The answer must be an exact reproduction of all the entries.

============

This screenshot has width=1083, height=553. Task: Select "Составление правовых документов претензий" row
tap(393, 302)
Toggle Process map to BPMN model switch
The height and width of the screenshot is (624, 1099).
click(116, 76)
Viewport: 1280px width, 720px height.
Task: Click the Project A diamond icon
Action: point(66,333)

============

» **ANSWER BOX**
This screenshot has width=1083, height=553. Task: Select "Составление правовых документов претензий" row
tap(393, 302)
Toggle Process map to BPMN model switch
The height and width of the screenshot is (624, 1099).
click(116, 76)
Viewport: 1280px width, 720px height.
Task: Click the Project A diamond icon
Action: point(66,333)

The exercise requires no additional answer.